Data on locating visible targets
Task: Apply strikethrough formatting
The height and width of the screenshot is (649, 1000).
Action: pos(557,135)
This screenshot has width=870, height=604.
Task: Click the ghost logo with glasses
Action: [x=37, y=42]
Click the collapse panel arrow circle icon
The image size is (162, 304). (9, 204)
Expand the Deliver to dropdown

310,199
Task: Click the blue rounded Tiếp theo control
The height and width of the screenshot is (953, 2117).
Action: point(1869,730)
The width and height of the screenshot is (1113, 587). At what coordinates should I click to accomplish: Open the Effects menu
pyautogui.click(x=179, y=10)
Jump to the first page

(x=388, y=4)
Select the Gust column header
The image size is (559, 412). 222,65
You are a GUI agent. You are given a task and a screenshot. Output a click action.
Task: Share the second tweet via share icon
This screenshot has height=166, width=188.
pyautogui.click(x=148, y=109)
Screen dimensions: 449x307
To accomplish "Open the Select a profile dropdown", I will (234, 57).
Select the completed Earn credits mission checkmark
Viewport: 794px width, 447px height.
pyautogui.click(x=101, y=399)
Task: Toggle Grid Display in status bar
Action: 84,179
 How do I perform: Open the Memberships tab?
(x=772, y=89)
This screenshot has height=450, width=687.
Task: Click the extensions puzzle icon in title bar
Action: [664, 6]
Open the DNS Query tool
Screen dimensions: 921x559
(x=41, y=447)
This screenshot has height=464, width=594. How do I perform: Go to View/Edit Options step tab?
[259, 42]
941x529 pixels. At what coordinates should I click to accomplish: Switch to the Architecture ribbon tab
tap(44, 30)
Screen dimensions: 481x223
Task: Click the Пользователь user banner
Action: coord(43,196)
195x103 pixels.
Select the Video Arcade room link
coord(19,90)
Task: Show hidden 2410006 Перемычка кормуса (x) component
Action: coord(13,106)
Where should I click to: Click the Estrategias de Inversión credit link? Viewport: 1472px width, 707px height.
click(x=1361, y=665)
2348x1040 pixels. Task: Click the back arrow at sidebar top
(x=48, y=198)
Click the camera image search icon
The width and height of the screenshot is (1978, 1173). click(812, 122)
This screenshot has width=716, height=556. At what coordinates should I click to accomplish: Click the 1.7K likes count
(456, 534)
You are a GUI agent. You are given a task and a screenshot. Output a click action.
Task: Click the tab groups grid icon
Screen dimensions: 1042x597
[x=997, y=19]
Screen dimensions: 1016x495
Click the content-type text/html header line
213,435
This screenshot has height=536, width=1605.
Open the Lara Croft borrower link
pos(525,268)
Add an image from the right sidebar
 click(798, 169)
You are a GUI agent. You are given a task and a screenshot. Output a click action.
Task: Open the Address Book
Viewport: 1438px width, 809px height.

# STATED EXERCISE:
Reproduce the entire listing above line for line, without changing a single character.

# THE SOLUTION:
Task: Apply strikethrough formatting
The height and width of the screenshot is (649, 1000).
Action: pos(557,135)
This screenshot has width=870, height=604.
Task: Click the ghost logo with glasses
Action: [x=37, y=42]
Click the collapse panel arrow circle icon
The image size is (162, 304). (9, 204)
Expand the Deliver to dropdown

310,199
Task: Click the blue rounded Tiếp theo control
The height and width of the screenshot is (953, 2117).
Action: point(1869,730)
The width and height of the screenshot is (1113, 587). At what coordinates should I click to accomplish: Open the Effects menu
pyautogui.click(x=179, y=10)
Jump to the first page

(x=388, y=4)
Select the Gust column header
The image size is (559, 412). 222,65
You are a GUI agent. You are given a task and a screenshot. Output a click action.
Task: Share the second tweet via share icon
This screenshot has height=166, width=188.
pyautogui.click(x=148, y=109)
Screen dimensions: 449x307
To accomplish "Open the Select a profile dropdown", I will (234, 57).
Select the completed Earn credits mission checkmark
Viewport: 794px width, 447px height.
pyautogui.click(x=101, y=399)
Task: Toggle Grid Display in status bar
Action: 84,179
 How do I perform: Open the Memberships tab?
(x=772, y=89)
This screenshot has height=450, width=687.
Task: Click the extensions puzzle icon in title bar
Action: [664, 6]
Open the DNS Query tool
Screen dimensions: 921x559
(x=41, y=447)
This screenshot has height=464, width=594. How do I perform: Go to View/Edit Options step tab?
[259, 42]
941x529 pixels. At what coordinates should I click to accomplish: Switch to the Architecture ribbon tab
tap(44, 30)
Screen dimensions: 481x223
Task: Click the Пользователь user banner
Action: coord(43,196)
195x103 pixels.
Select the Video Arcade room link
coord(19,90)
Task: Show hidden 2410006 Перемычка кормуса (x) component
Action: coord(13,106)
Where should I click to: Click the Estrategias de Inversión credit link? Viewport: 1472px width, 707px height.
click(x=1361, y=665)
2348x1040 pixels. Task: Click the back arrow at sidebar top
(x=48, y=198)
Click the camera image search icon
The width and height of the screenshot is (1978, 1173). click(812, 122)
This screenshot has width=716, height=556. At what coordinates should I click to accomplish: Click the 1.7K likes count
(456, 534)
You are a GUI agent. You are given a task and a screenshot. Output a click action.
Task: Click the tab groups grid icon
Screen dimensions: 1042x597
[x=997, y=19]
Screen dimensions: 1016x495
Click the content-type text/html header line
213,435
This screenshot has height=536, width=1605.
Open the Lara Croft borrower link
pos(525,268)
Add an image from the right sidebar
 click(798, 169)
You are a GUI agent. You are given a task and a screenshot. Output a click action.
Task: Open the Address Book
Viewport: 1438px width, 809px height.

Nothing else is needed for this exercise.